A feature of pricing in today global foreign exchange market is that the same factors have different effects under different conditions (Jedlinsky, 2015). It is necessary to know the interconnection and mutual influence of various currencies, the history of their development, to determine the combined result of various economic measures, and to establish a connection between events that are absolutely unrelated at first glance. At the same time, economic factors are of priority importance, but it concerns not specific macroeconomic indicators. Rather, it is about the presence of a stable trend and a noticeable growth rate or decrease of one or another indicator. Although economic factors are crucial for the global foreign exchange market, especially in the long run, non-economic factors, political or psychological, sometimes play an important role in pricing in the foreign exchange market (Mishkin, 2015). For example, the European currency decreased by 21.7% in the currency reserves of the countries by 2015 (Eichengreen et al., 2017). Eichengreen et al. (2017), explaining this phenomenon, claim that this decrease in the share of the European currency by 12% compared to 2011 is explained by the drop in the stability of the euro due to the difficult economic, migration and geopolitical situation in the European Union. Top currencies by foreign exchange market turnover are presented on Figure below.

Top currencies by foreign exchange market turnover in April 2016
Fig. Top currencies by foreign exchange market turnover in April 2016

The main currency used in the private sector as a means of settlement is the US dollar. Although the formation of the euro zone took place, which provides a significant contribution to the creation of the world product, as well as the inclusion of the Chinese yuan in the world reserve currencies, and an increase in the share of China in world production to the level of the euro zone, any really obvious increase in the share of the common European and Chinese national currencies was not observed. This situation is explained, first of all, by the action of external network effects (network externalities), which means the inertial behavior of world market participants when choosing international currency unit in the short term.
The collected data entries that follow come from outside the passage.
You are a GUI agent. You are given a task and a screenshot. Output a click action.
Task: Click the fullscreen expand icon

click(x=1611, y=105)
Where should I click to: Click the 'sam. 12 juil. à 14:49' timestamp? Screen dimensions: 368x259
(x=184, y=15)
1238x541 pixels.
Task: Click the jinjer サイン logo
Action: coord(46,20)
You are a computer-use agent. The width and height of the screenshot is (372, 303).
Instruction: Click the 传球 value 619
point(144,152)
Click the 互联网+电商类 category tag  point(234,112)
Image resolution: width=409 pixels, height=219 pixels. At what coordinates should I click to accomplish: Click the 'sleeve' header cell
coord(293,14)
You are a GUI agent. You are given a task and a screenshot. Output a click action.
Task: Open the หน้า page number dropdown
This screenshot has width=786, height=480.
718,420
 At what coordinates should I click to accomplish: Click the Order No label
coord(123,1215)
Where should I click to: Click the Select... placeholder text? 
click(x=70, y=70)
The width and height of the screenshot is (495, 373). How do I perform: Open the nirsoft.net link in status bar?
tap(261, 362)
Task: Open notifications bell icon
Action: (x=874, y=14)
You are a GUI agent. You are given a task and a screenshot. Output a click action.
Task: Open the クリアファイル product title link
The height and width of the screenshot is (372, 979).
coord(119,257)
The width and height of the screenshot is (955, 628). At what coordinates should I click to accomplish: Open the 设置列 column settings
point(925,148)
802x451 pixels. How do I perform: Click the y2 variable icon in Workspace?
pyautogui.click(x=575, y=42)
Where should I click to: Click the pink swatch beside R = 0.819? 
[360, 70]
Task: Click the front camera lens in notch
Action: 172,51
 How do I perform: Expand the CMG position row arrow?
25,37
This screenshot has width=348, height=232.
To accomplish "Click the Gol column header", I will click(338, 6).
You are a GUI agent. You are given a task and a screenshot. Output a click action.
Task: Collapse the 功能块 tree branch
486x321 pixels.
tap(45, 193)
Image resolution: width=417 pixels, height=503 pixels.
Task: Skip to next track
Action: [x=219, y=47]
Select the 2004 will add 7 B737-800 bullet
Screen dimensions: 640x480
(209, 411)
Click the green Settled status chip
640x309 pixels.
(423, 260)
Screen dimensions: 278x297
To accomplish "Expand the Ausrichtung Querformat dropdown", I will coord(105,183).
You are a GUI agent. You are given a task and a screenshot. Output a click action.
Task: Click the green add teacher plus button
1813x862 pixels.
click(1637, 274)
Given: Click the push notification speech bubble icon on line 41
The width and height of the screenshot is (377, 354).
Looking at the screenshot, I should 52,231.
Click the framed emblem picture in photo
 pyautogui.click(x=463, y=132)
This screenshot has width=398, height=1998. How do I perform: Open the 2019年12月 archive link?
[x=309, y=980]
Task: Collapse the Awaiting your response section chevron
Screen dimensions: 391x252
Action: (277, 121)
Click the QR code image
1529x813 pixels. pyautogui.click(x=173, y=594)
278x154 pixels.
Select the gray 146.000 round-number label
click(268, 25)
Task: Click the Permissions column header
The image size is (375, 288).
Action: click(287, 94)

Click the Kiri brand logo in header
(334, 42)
The system of national currency regulation as an instrument of monetary policy, of course, must exist and be maintained. At the same time, one cannot expect from this system such results as the cessation of the export of capital, or the supply of foreign currency in any conditions. It serves, rather as an absorber of external shocks and as a market stabilizer, which does not allow for an increase in panic. It cannot affect macroeconomic factors, but only mitigates their impact in the short term. The rigidity or liberality of the regulatory system depends on the state of the national financial system, world markets, and the direction of current economic policy.

References

Battilossi, S., Cassis, Y., Yago, K. (2020). Handbook of the history of money and currency. Springer.

Eichengreen, B., Mehl, A., & Chitu, L. (2017). How global currencies work: Past, present, and future. Princeton University Press.

Evans, M. (2017). Studies in foreign exchange economics. World Scientific Publishing.

Frieden, J. A. (2016). Currency politics: The political economy of exchange rate policy. Princeton University Press.

Habib, M., Mileva, E., & Stracca, L. (2016). The real exchange rate and economic growth: Revisiting the case using external instruments. European Central Bank Working Paper Series, 1921. Web.

Huber, J. (2014). Modern money theory and new currency theory. Real-World Economics Review, 66, 38-57.

Jedlinsky, J. (2015). Currency systems and their role in entering and leaving the economic crisis. Chinese Business Review, 14(4), 169-185.

Kallianiotis, J. N. (2013). Foreign exchange rate determination. In: Exchange rates and international financial economics. Palgrave Macmillan.

Mishkin, F. (2015). The economics of money, banking and financial markets. Pearson.

Simpson, T. D. (2014). Financial markets, banking, and monetary policy. Wiley.